WORK INSTRUCTION: Reproduce each record exactly.

(Stored data)

*****

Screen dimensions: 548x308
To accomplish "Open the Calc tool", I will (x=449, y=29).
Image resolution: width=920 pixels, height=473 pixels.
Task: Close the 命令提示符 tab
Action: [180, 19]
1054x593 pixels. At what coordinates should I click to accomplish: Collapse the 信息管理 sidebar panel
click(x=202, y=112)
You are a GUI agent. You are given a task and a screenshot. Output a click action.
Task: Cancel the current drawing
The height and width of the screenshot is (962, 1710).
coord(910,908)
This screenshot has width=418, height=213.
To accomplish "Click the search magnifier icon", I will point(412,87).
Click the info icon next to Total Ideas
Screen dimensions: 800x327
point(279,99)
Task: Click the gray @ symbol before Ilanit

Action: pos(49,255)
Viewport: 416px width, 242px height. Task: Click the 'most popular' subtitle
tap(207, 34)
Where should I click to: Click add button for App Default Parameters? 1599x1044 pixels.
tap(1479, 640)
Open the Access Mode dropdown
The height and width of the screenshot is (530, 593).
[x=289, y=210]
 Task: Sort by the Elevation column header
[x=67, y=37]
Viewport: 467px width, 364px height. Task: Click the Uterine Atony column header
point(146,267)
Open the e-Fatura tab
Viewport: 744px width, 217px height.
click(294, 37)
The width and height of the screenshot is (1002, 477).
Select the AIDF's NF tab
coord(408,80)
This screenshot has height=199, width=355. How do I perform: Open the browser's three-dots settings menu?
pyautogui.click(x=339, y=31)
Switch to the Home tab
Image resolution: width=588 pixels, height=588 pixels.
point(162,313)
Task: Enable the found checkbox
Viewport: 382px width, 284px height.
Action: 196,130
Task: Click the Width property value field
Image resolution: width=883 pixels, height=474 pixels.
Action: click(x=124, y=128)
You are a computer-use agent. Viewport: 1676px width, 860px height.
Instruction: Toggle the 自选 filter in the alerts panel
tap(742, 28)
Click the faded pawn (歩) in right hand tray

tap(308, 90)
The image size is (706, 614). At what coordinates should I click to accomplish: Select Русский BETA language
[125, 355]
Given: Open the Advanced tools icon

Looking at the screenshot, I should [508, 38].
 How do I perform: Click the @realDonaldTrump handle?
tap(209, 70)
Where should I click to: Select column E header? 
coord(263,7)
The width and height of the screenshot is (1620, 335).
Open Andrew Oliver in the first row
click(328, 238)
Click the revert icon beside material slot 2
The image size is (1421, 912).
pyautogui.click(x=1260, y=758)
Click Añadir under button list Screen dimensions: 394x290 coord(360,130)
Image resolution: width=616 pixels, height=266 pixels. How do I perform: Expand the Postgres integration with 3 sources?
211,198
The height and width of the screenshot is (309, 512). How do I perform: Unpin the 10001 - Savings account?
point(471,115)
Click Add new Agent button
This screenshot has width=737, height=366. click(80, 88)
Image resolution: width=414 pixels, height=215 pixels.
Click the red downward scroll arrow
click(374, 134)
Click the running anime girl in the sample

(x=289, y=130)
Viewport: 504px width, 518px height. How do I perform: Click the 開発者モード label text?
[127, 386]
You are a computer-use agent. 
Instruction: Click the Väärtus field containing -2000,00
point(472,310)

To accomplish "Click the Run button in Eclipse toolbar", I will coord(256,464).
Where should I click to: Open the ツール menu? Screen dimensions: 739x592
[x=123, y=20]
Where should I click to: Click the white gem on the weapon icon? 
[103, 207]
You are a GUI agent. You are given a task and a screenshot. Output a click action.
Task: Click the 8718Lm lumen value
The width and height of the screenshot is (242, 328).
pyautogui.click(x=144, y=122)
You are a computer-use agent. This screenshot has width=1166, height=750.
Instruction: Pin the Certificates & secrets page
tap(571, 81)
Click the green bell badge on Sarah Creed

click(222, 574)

*****

ANSWER SECTION:
Screen dimensions: 548x308
To accomplish "Open the Calc tool", I will (x=449, y=29).
Image resolution: width=920 pixels, height=473 pixels.
Task: Close the 命令提示符 tab
Action: [180, 19]
1054x593 pixels. At what coordinates should I click to accomplish: Collapse the 信息管理 sidebar panel
click(x=202, y=112)
You are a GUI agent. You are given a task and a screenshot. Output a click action.
Task: Cancel the current drawing
The height and width of the screenshot is (962, 1710).
coord(910,908)
This screenshot has width=418, height=213.
To accomplish "Click the search magnifier icon", I will point(412,87).
Click the info icon next to Total Ideas
Screen dimensions: 800x327
point(279,99)
Task: Click the gray @ symbol before Ilanit

Action: pos(49,255)
Viewport: 416px width, 242px height. Task: Click the 'most popular' subtitle
tap(207, 34)
Where should I click to: Click add button for App Default Parameters? 1599x1044 pixels.
tap(1479, 640)
Open the Access Mode dropdown
The height and width of the screenshot is (530, 593).
[x=289, y=210]
 Task: Sort by the Elevation column header
[x=67, y=37]
Viewport: 467px width, 364px height. Task: Click the Uterine Atony column header
point(146,267)
Open the e-Fatura tab
Viewport: 744px width, 217px height.
click(294, 37)
The width and height of the screenshot is (1002, 477).
Select the AIDF's NF tab
coord(408,80)
This screenshot has height=199, width=355. How do I perform: Open the browser's three-dots settings menu?
pyautogui.click(x=339, y=31)
Switch to the Home tab
Image resolution: width=588 pixels, height=588 pixels.
point(162,313)
Task: Enable the found checkbox
Viewport: 382px width, 284px height.
Action: 196,130
Task: Click the Width property value field
Image resolution: width=883 pixels, height=474 pixels.
Action: click(x=124, y=128)
You are a computer-use agent. Viewport: 1676px width, 860px height.
Instruction: Toggle the 自选 filter in the alerts panel
tap(742, 28)
Click the faded pawn (歩) in right hand tray

tap(308, 90)
The image size is (706, 614). At what coordinates should I click to accomplish: Select Русский BETA language
[125, 355]
Given: Open the Advanced tools icon

Looking at the screenshot, I should [508, 38].
 How do I perform: Click the @realDonaldTrump handle?
tap(209, 70)
Where should I click to: Select column E header? 
coord(263,7)
The width and height of the screenshot is (1620, 335).
Open Andrew Oliver in the first row
click(328, 238)
Click the revert icon beside material slot 2
The image size is (1421, 912).
pyautogui.click(x=1260, y=758)
Click Añadir under button list Screen dimensions: 394x290 coord(360,130)
Image resolution: width=616 pixels, height=266 pixels. How do I perform: Expand the Postgres integration with 3 sources?
211,198
The height and width of the screenshot is (309, 512). How do I perform: Unpin the 10001 - Savings account?
point(471,115)
Click Add new Agent button
This screenshot has width=737, height=366. click(80, 88)
Image resolution: width=414 pixels, height=215 pixels.
Click the red downward scroll arrow
click(374, 134)
Click the running anime girl in the sample

(x=289, y=130)
Viewport: 504px width, 518px height. How do I perform: Click the 開発者モード label text?
[127, 386]
You are a computer-use agent. 
Instruction: Click the Väärtus field containing -2000,00
point(472,310)

To accomplish "Click the Run button in Eclipse toolbar", I will coord(256,464).
Where should I click to: Open the ツール menu? Screen dimensions: 739x592
[x=123, y=20]
Where should I click to: Click the white gem on the weapon icon? 
[103, 207]
You are a GUI agent. You are given a task and a screenshot. Output a click action.
Task: Click the 8718Lm lumen value
The width and height of the screenshot is (242, 328).
pyautogui.click(x=144, y=122)
You are a computer-use agent. This screenshot has width=1166, height=750.
Instruction: Pin the Certificates & secrets page
tap(571, 81)
Click the green bell badge on Sarah Creed

click(222, 574)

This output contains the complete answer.